Although the housing market is still in an uneven and sluggish recovery, mortgage lenders originated $18 billion in jumbo loans in the second quarter of this year. That's a 20 percent increase over the first quarter, according to an article in the Wall Street Journal. Historically, jumbo mortgages make up about 18 percent of the lending market, but in 2009 and 2010 dropped to 5 percent.
The rise in jumbo loans is attributed to low interest rates, which, according to the latest weekly Bankrate survey stand at 5.08 percent for a 30-year-fixed. Jumbo mortgages are those that generally exceed Fannie Mae and Freddie Mac limits of $417,000 (in some expensive areas of the country the amount is higher.)
The spike in jumbo mortgages during the second quarter is significant, but it doesn't mean obtaining one is a slam-dunk for wealthy borrowers. "More lenders are making credit available to jumbo mortgage borrowers and at attractive terms, but qualifying is no rubber-stamp approval," says Greg McBride, senior financial analyst at Bankrate. "Lenders require strong credit, down payments of 20 percent to 30 percent and proof of income."
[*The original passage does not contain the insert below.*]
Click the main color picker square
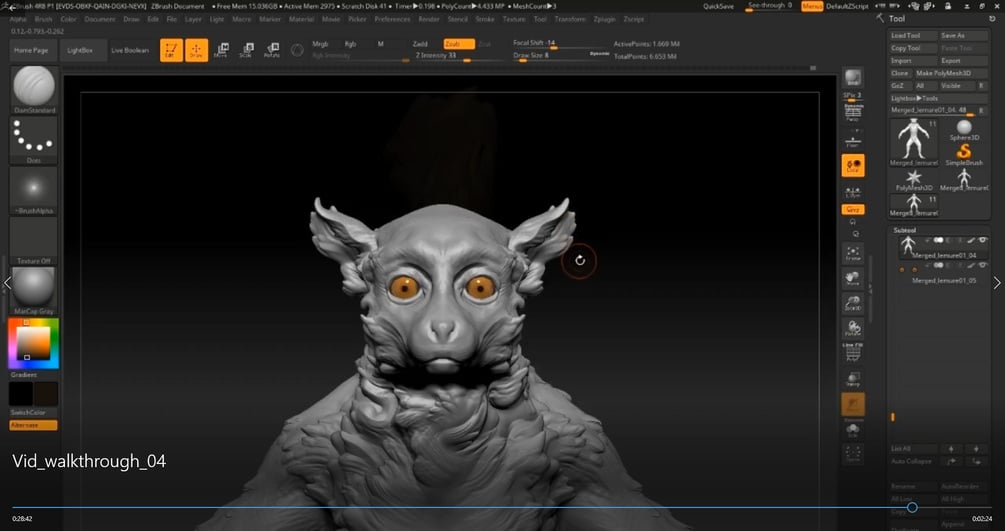This screenshot has height=531, width=1005. pos(34,345)
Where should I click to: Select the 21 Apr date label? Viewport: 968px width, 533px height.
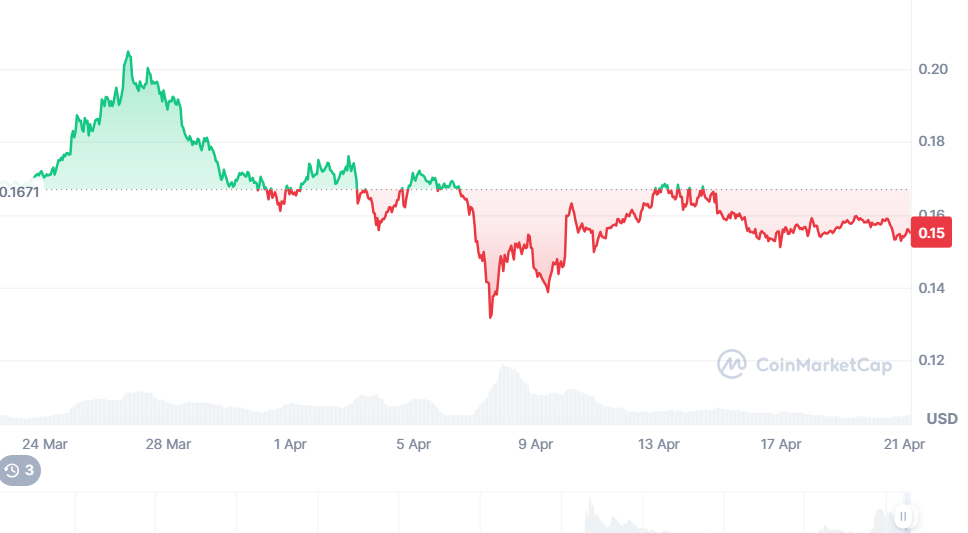906,444
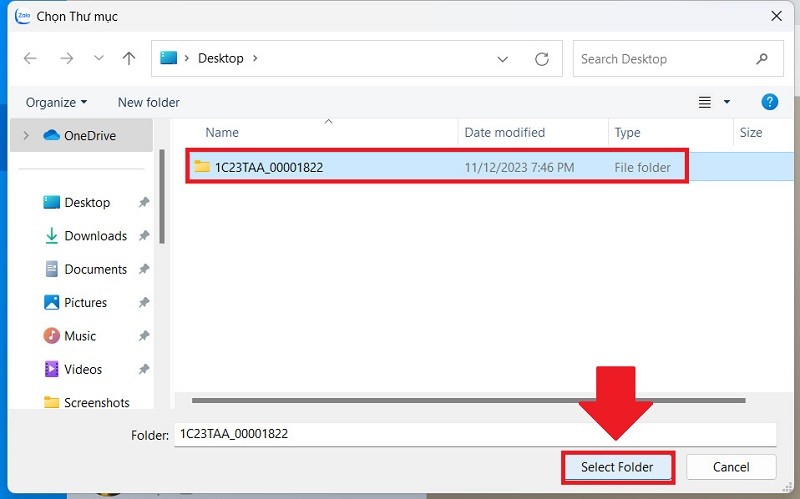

Still, any positive news is a port in the real estate storm, though McBride is cautious about calling a recovery. "Sales of higher-end homes are being helped by the return of lenders to the jumbo mortgage marketplace and the current record-low mortgage rates," he says. "But we still have a few rough years ahead in the housing market as the imbalance between supply and demand is worked through."